The small trial of an experimental antiviral drug positioned as a potential treatment for COVID-19 has shown encouraging results, Cedars-Sinai officials announced Saturday.
According to an analysis co-authored by Dr. Jonathan Grein, the hospital's director of epidemiology, improvement was observed in 68% of patients hospitalized with severe complications of COVID-19 who were treated with the experimental antiviral drug remdesivir.
Cedars-Sinai is among dozens of sites around the world participating in the clinical trial, sponsored by the National Institute of Allergy and Infectious Diseases of the National Institutes of Health.
The experimental therapy was given to patients through a "compassionate use" program that allows providers access to treatments not yet approved by the Food and Drug Administration when a patient has a life-threatening condition and no other options are available.
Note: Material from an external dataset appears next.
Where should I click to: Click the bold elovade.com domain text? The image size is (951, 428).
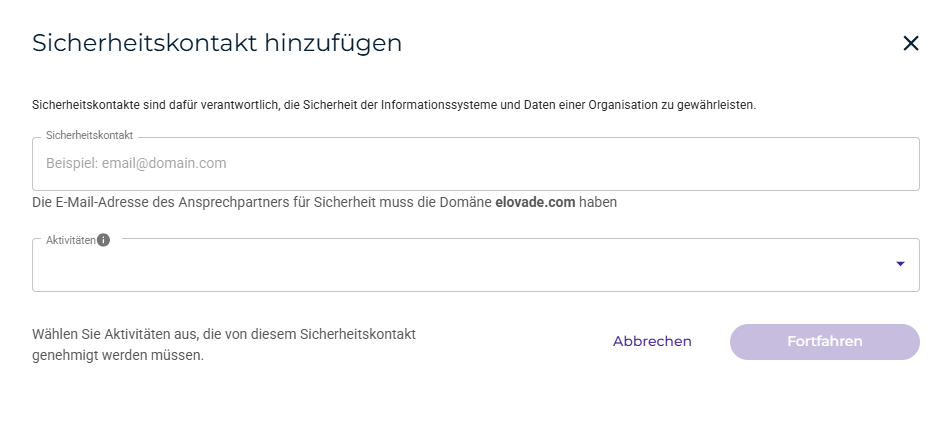(535, 202)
The analysis, published online by The New England Journal of Medicine, evaluated data from 53 patients in the United States, Europe, Canada and Japan who received at least one dose of remdesivir by March 7. The effort was led by Gilead Sciences, the pharmaceutical company that makes the experimental drug.
The study shows:
- 68% of patients treated with remdesivir demonstrated an improvement in the level of oxygen support they needed over a median follow-up of 18 days from the first dose of the drug;
- of the 34 patients who had been intubated and required support from mechanical ventilators (breathing machines), 57% had their breathing tubes taken out;
- 47% of all patients were discharged from the hospital following treatment with remdesivir.
"Currently there is no proven treatment for COVID-19. We cannot draw definitive conclusions from these data, but the observations from this group of hospitalized patients who received remdesivir are hopeful," Grein said. "We look forward to the results of controlled clinical trials to potentially validate these findings."